MarketInvoice employs 13 people in total, working as developers, marketing and sales people.
The MarketInvoice auction platform was built in house, using C#, ASP.NET and MySQL.
“It isn’t a low-latency bond trading platform,” explains Delingpole. “Because we deal with money, we needed to build it so we can easily keep track of where money goes – it cannot just go astray. We established rigorous rules.”
The website is designed to make it easy for users to display information and for investors to make bids. “We’re using a lot of financial technology, keeping attention to ledger entries and the ways in which the auction bids occur,” he says.
There are anti-sniping measures in place to ensure auctions are fair, and it is easy for the firm to look at the history and analyse each auction.
The back-end of the website is hidden from public view. Users are only given access once they have been screened and vetted. Users are checked to minimise money laundering and fraud as much as possible.

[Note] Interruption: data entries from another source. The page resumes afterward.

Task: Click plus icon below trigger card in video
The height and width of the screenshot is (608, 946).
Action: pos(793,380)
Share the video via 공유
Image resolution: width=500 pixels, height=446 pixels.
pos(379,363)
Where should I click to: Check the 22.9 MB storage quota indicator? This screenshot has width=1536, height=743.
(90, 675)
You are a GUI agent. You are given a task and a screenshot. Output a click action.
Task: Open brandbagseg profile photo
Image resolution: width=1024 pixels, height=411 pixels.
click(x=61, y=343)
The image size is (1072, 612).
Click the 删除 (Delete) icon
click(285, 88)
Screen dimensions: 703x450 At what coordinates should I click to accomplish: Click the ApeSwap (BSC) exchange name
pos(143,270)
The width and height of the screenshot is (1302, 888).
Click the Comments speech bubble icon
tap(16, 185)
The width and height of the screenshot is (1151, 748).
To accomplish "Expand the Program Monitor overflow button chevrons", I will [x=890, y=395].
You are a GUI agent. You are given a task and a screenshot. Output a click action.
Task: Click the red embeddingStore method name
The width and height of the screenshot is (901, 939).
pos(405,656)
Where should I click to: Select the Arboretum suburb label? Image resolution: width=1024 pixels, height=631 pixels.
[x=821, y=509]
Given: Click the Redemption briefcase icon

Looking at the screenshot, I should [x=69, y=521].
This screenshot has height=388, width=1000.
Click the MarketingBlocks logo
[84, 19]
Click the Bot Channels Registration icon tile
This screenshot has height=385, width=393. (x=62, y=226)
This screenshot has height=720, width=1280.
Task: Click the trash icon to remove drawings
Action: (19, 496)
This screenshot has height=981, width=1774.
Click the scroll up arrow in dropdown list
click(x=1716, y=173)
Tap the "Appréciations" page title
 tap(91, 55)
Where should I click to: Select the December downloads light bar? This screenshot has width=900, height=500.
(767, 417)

“Access isn’t straightforward,” says Delingpole. “We take ID off our users and also use various databases to check for any fraudulent history, their credit history and whether there are any County Court Judgments in place. Every piece of information is useful to us. Not everyone can just sign up to the platform and place a bid.”
In the future, Delinpole expects that the process will become more automatic. The company is trying to build a system to automate the checks, pulling data from various sources into a single file. “We want to be more technology driven, this will be important for us when we scale,” he adds. “But it takes time and investment.”
Using MarketInvoice, companies have already auctioned £12.5 million worth of invoices. The company is growing quickly. In February 2011, MarketInvoice had processed £40,000 worth of invoices; in February 2012, it processed £3.5 million.
On average, each auction attracts five bids. Average auctions range from £50,000 invoices to £400,000m but the company has held two £1 million auctions since launching. There have been no failed auctions yet; everything that has gone to auction has been funded.
There are 85 companies that currently use MarketInvoice, and 35 buyers are signed up. “We have no problem finding buyers; they find us. The tough thing for us is finding sellers, which is our main focus now.”
Delingpole says the company’s goal is to significantly grow volume this year: “We have serious marketing plans in place to scale the business. Marketing to SMEs is difficult, but we’ll crack it.”
MarketInvoice’s greatest source of leads is currently PR. Delingpole says he and co-founder Stocker spend a lot of time doing media work to raise awareness of the company. “A lot of newspapers and media outlets want to talk to us about how we are trying to change working capital finance, but it’s challenging. It isn’t an easy way to raise the company’s profile.”
Companies that sell invoices on MarketInvoice tend to have large, blue-chip customers which pay late.”It’s a real mix,” says Delingpole. “We get recruitment, media, creative, fashion, tech companies… a lot of Shoreditch-based firms.”
The company was seeded with £650,000, including funding from angel Martin Gill, Body Shop entrepreneur Ivan Levy and serial entrepreneur Rumi Verjee. Delingpole says that the company intends on raising another round of investment “within the next few months”.
As well as operating in the UK, MarketInvoice has a limited entity in Hong Kong. Delingpole explains: “It isn’t as straightforward for us to do business there, but we want to grow in Hong Kong. As well as having a legal system similar to ours, it has a large volume of exports. We already know MarketInvoice would work well there as we’ve already signed up clients.”
The main focus, however, is to grow in Britain. “There are thousands of companies out there that can use us to help manage their cash flow. With the banks leaning less and increasing their rates, the opportunity for MarketInvoice is huge. We just need to get the word out.”